The answer i'm getting for the above is this. I have logged the Long value as dates for better understanding.

startDate: 01/01/2022

[02/01/2022, 04/01/2022, 06/01/2022, 08/01/2022, 10/01/2022, 12/01/2022, 14/01/2022, 16/01/2022, 18/01/2022, 20/01/2022, 22/01/2022, 24/01/2022, 07/12/2021, 09/12/2021, 11/12/2021]

I'm always getting the last 3 dates from previous month. I can't figure out what is wrong with the code.

CodePudding user response:

In the line

val difference = i * singeDateDifference

you are using integer types (Int in Kotlin), so for large enough results of your multiplication you will get an integer overflow (because Int.MAX_VALUE is 2147483647), which means that the result of the multiplication will be a negative value. That happens for the last 3 difference values, which causes the last 3 dates to be 1 month behind.

Just ensure that the multiplication is done with Long types, one simple way to do that would be to set the date difference factor to Long.
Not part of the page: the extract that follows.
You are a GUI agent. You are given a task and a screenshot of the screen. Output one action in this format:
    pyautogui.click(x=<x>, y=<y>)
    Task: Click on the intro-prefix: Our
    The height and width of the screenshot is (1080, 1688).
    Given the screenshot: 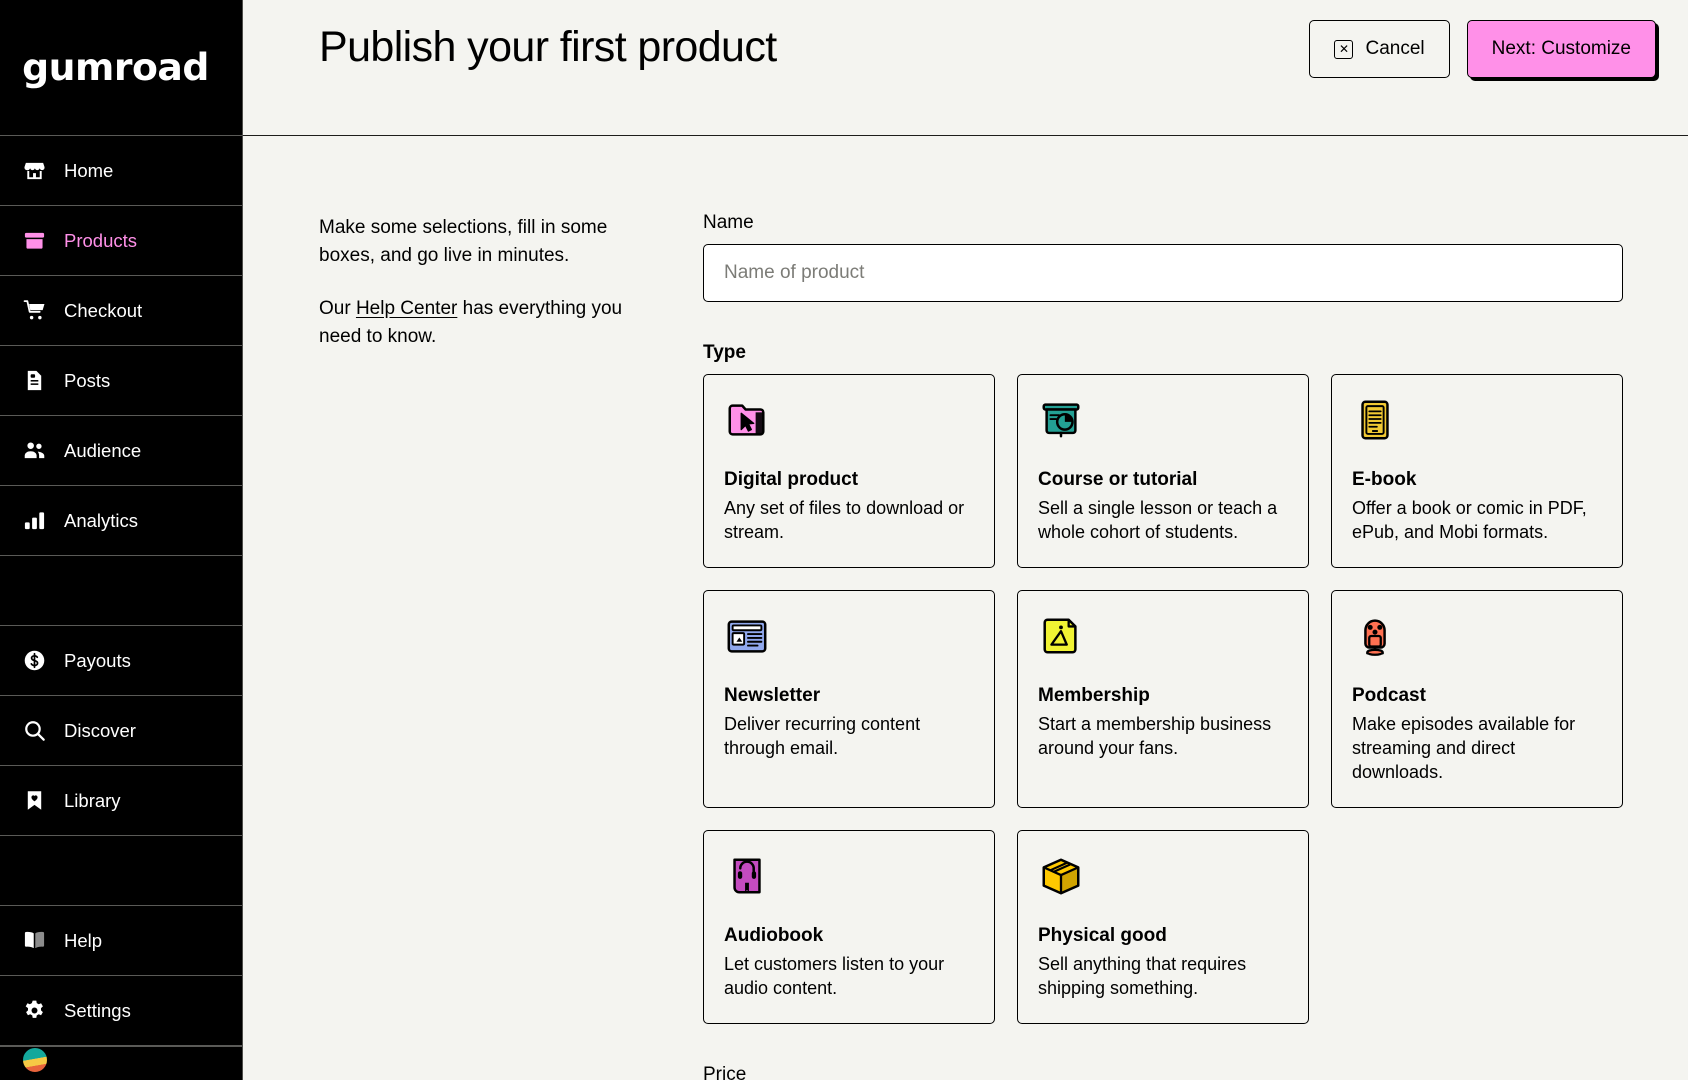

// ensure we use Long when calculating with epoch millis
val singeDateDifference = 86400000L 

This will cause the multiplication to be performed with the Long values and the result will also be a Long value. That will fix the bug and print the dates as you would expect.

In general cases time, dates and calendars are not easy to get right and years of work have been put into APIs such as the Time API. When working with times and dates, my suggestion would be, to use the Time API classes and methods instead. They are in the package java.time (java.time.*). The documentation is here: https://developer.android.com/reference/java/time/package-summary

That will prevent bugs like the one you had, because it allows you to work with higher-level concepts, such as .plusHours(24) or .plusDays(1) (which is not the same in all cases!) instead of doing all the calculations manually. Even if you have your own tests, sooner or later you will get something wrong with time, dates and calendars. Not all days are 24 hours long, shocking, I know :) And this is just the first one on a long list of things that we believe about time, that are simply not true.

If you have to support older Android API levels (lower than 26) you need Android Gradle plugin of at least v4.0.0 for the Time API to be available (support for core library desugaring).

If you cannot use that for some reason, add the JSR-310 Android Backport (ThreeTen ABP) as a dependency. This will add the same Time API under the package org.threeten.bp.* with same classes and methods as the Time API, which is otherwise only available on Android from API level 26 (without support for core library desugaring). Note that the recommended way is to switch to the newest version of the Android Gradle plugin, because this library's support is winding down.